Board member Scott Klein is deputy managing editor at ProPublica and DocumentCloud co-founder. At ProPublica, Klein directs a team of journalist/programmers building large interactive software projects that tell journalistic stories, and that make complex national statistics relevant to readers and their communities. ProPublica’s news application team’s awards include three Online Journalism Awards for General Excellence, nine Malofiej International Infographics Award medals, the Data Journalism Award Jurors Choice Award, and 34 Society for News Design Awards of Excellence, including special recognition for “defining the design language of data-driven news apps.”
Board member Jenny 8. Lee is co-founder and CEO of Plympton, a San Francisco-based literary studio that innovates in digital publishing. A former New York Times reporter, Jenny is a producer of “The Search for General Tso,” a documentary that premiered at the 2014 Tribeca Film Festival, and the author of the New York Times-bestselling book, The Fortune Cookie Chronicles (Twelve, 2008). She is the founder of Emojicon and MisinfoCon.
Board member Nabiha Syed is president of The Markup, responsible for legal, communications, development, finance, and human resources. Before joining The Markup, Nabiha was vice president and associate general counsel at BuzzFeed, where she counseled on newsgathering, libel, and privacy matters worldwide. Under her leadership, the company successfully defended against libel litigations arising out of the publication of the Steele dossier and initiated numerous notable access litigations. Prior to BuzzFeed, Syed co-founded the nation’s first media access law clinic, currently in its tenth year of operation at Yale Law School, and served as a First Amendment Fellow at The New York Times.

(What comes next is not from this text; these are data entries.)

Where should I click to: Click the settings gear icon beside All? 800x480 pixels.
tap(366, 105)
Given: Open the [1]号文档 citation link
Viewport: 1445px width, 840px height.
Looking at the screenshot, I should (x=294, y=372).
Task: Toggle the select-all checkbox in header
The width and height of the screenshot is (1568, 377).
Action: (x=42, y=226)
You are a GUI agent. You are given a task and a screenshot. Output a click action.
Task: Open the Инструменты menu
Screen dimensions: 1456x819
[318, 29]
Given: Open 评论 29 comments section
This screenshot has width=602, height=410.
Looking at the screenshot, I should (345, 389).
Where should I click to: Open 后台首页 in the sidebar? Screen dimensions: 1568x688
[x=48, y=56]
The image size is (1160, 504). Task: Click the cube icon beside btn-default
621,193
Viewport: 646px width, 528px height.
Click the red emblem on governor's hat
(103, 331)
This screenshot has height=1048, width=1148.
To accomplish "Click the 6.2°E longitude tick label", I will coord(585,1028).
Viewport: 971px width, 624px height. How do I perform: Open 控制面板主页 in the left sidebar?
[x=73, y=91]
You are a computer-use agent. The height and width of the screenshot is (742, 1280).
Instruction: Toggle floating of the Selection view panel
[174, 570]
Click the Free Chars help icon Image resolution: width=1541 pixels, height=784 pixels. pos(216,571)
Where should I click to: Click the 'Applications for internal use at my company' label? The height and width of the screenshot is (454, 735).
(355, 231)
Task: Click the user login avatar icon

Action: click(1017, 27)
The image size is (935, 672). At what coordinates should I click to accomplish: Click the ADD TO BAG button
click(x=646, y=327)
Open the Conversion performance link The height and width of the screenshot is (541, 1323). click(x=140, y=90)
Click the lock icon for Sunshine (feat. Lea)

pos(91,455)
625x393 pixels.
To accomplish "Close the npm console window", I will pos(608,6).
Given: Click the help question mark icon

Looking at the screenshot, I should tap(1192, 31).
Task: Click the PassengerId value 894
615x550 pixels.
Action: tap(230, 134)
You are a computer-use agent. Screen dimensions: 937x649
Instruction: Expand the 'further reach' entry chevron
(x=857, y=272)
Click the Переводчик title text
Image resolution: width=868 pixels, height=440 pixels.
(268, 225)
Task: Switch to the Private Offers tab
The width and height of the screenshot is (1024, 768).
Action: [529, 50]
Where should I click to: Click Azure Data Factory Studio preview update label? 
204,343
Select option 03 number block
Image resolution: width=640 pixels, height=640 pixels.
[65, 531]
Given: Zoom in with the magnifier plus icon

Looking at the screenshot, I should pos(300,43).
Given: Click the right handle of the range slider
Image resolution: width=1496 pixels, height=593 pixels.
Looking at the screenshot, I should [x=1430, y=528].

Board member Tristan Ahtone is a member of the Kiowa Tribe and is editor-in-chief at the Texas Observer. He has reported for multiple outlets including PBS NewsHour, National Native News, NPR, Al Jazeera America and High Country News, where he served as Indigenous Affairs editor. Tristan’s stories have won multiple honors, including investigative awards from Public Radio News Directors Incorporated and the Gannett Foundation. He additionally was awarded a Nieman Fellowship to study at Harvard University in 2017. Tristan is a former president of the Native American Journalists Association.
Board member Freddy Martinez is a policy analyst with Open the Government. Prior to joining OTG, Freddy was founder and executive director of Lucy Parsons Labs, a police accountability non-profit. He is an activist, security engineer and technologist. He was previously a Mozilla/Ford Foundation Open Web Fellow at the Freedom of the Press Foundation.
As chief executive, Michael Morisy serves as a non-voting ex officio board member.